Copy out all of the entries, keeping every word the same.

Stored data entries
☆ ☆ ☆ ☆

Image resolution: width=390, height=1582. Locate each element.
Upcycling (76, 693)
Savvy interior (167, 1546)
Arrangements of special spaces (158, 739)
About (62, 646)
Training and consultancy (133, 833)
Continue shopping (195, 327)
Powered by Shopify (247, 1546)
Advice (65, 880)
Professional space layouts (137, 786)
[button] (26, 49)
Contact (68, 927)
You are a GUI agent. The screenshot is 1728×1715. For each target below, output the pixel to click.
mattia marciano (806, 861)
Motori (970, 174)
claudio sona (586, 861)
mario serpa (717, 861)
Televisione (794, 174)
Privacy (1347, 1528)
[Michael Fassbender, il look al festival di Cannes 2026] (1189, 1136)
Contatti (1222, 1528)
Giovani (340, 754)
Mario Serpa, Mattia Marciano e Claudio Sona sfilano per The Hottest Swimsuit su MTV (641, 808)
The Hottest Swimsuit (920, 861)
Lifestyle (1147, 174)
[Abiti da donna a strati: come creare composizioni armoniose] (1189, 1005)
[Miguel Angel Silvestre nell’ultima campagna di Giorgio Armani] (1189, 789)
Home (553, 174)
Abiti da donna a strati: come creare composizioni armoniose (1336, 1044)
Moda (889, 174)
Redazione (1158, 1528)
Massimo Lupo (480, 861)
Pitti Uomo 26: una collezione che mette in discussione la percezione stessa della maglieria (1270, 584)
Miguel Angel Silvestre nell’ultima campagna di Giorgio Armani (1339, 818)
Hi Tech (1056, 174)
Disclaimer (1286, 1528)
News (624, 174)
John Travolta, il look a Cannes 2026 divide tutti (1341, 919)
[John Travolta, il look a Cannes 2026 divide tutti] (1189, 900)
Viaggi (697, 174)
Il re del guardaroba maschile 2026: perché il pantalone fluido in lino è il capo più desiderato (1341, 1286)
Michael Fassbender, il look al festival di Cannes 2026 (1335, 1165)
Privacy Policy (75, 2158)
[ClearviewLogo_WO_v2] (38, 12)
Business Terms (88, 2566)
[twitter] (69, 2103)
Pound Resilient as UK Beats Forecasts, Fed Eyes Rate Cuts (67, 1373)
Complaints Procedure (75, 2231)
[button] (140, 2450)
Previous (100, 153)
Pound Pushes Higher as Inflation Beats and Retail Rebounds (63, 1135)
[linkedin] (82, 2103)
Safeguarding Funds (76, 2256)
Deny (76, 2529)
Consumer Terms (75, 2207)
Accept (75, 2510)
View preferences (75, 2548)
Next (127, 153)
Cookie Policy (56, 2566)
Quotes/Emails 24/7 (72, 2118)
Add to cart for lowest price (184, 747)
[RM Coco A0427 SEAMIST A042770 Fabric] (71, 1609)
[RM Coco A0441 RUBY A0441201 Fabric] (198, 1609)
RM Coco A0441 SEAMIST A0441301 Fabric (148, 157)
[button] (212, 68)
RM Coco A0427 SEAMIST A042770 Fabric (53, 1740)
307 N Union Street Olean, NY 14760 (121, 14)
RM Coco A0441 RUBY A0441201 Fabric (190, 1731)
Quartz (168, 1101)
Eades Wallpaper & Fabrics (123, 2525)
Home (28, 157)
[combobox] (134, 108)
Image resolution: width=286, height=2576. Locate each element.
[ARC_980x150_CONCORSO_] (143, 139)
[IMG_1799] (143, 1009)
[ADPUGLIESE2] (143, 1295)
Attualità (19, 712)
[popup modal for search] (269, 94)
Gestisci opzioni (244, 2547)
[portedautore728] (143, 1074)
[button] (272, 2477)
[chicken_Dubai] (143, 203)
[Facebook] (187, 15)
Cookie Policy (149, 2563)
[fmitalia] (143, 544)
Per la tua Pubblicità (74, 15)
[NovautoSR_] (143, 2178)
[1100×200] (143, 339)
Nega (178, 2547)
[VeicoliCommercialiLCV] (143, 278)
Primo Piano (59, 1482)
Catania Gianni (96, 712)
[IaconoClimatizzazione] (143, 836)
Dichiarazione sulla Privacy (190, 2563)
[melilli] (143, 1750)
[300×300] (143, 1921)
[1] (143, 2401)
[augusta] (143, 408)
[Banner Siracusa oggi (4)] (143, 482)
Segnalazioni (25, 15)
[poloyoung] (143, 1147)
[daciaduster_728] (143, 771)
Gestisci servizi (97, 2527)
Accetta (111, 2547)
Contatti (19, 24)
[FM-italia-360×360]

☆ ☆ ☆ ☆

## REPLY TO THE EXERCISE
Image resolution: width=390, height=1582. Locate each element.
Upcycling (76, 693)
Savvy interior (167, 1546)
Arrangements of special spaces (158, 739)
About (62, 646)
Training and consultancy (133, 833)
Continue shopping (195, 327)
Powered by Shopify (247, 1546)
Advice (65, 880)
Professional space layouts (137, 786)
[button] (26, 49)
Contact (68, 927)
You are a GUI agent. The screenshot is 1728×1715. For each target below, output the pixel to click.
mattia marciano (806, 861)
Motori (970, 174)
claudio sona (586, 861)
mario serpa (717, 861)
Televisione (794, 174)
Privacy (1347, 1528)
[Michael Fassbender, il look al festival di Cannes 2026] (1189, 1136)
Contatti (1222, 1528)
Giovani (340, 754)
Mario Serpa, Mattia Marciano e Claudio Sona sfilano per The Hottest Swimsuit su MTV (641, 808)
The Hottest Swimsuit (920, 861)
Lifestyle (1147, 174)
[Abiti da donna a strati: come creare composizioni armoniose] (1189, 1005)
[Miguel Angel Silvestre nell’ultima campagna di Giorgio Armani] (1189, 789)
Home (553, 174)
Abiti da donna a strati: come creare composizioni armoniose (1336, 1044)
Moda (889, 174)
Redazione (1158, 1528)
Massimo Lupo (480, 861)
Pitti Uomo 26: una collezione che mette in discussione la percezione stessa della maglieria (1270, 584)
Miguel Angel Silvestre nell’ultima campagna di Giorgio Armani (1339, 818)
Hi Tech (1056, 174)
Disclaimer (1286, 1528)
News (624, 174)
John Travolta, il look a Cannes 2026 divide tutti (1341, 919)
[John Travolta, il look a Cannes 2026 divide tutti] (1189, 900)
Viaggi (697, 174)
Il re del guardaroba maschile 2026: perché il pantalone fluido in lino è il capo più desiderato (1341, 1286)
Michael Fassbender, il look al festival di Cannes 2026 (1335, 1165)
Privacy Policy (75, 2158)
[ClearviewLogo_WO_v2] (38, 12)
Business Terms (88, 2566)
[twitter] (69, 2103)
Pound Resilient as UK Beats Forecasts, Fed Eyes Rate Cuts (67, 1373)
Complaints Procedure (75, 2231)
[button] (140, 2450)
Previous (100, 153)
Pound Pushes Higher as Inflation Beats and Retail Rebounds (63, 1135)
[linkedin] (82, 2103)
Safeguarding Funds (76, 2256)
Deny (76, 2529)
Consumer Terms (75, 2207)
Accept (75, 2510)
View preferences (75, 2548)
Next (127, 153)
Cookie Policy (56, 2566)
Quotes/Emails 24/7 (72, 2118)
Add to cart for lowest price (184, 747)
[RM Coco A0427 SEAMIST A042770 Fabric] (71, 1609)
[RM Coco A0441 RUBY A0441201 Fabric] (198, 1609)
RM Coco A0441 SEAMIST A0441301 Fabric (148, 157)
[button] (212, 68)
RM Coco A0427 SEAMIST A042770 Fabric (53, 1740)
307 N Union Street Olean, NY 14760 (121, 14)
RM Coco A0441 RUBY A0441201 Fabric (190, 1731)
Quartz (168, 1101)
Eades Wallpaper & Fabrics (123, 2525)
Home (28, 157)
[combobox] (134, 108)
Image resolution: width=286, height=2576. Locate each element.
[ARC_980x150_CONCORSO_] (143, 139)
[IMG_1799] (143, 1009)
[ADPUGLIESE2] (143, 1295)
Attualità (19, 712)
[popup modal for search] (269, 94)
Gestisci opzioni (244, 2547)
[portedautore728] (143, 1074)
[button] (272, 2477)
[chicken_Dubai] (143, 203)
[Facebook] (187, 15)
Cookie Policy (149, 2563)
[fmitalia] (143, 544)
Per la tua Pubblicità (74, 15)
[NovautoSR_] (143, 2178)
[1100×200] (143, 339)
Nega (178, 2547)
[VeicoliCommercialiLCV] (143, 278)
Primo Piano (59, 1482)
Catania Gianni (96, 712)
[IaconoClimatizzazione] (143, 836)
Dichiarazione sulla Privacy (190, 2563)
[melilli] (143, 1750)
[300×300] (143, 1921)
[1] (143, 2401)
[augusta] (143, 408)
[Banner Siracusa oggi (4)] (143, 482)
Segnalazioni (25, 15)
[poloyoung] (143, 1147)
[daciaduster_728] (143, 771)
Gestisci servizi (97, 2527)
Accetta (111, 2547)
Contatti (19, 24)
[FM-italia-360×360]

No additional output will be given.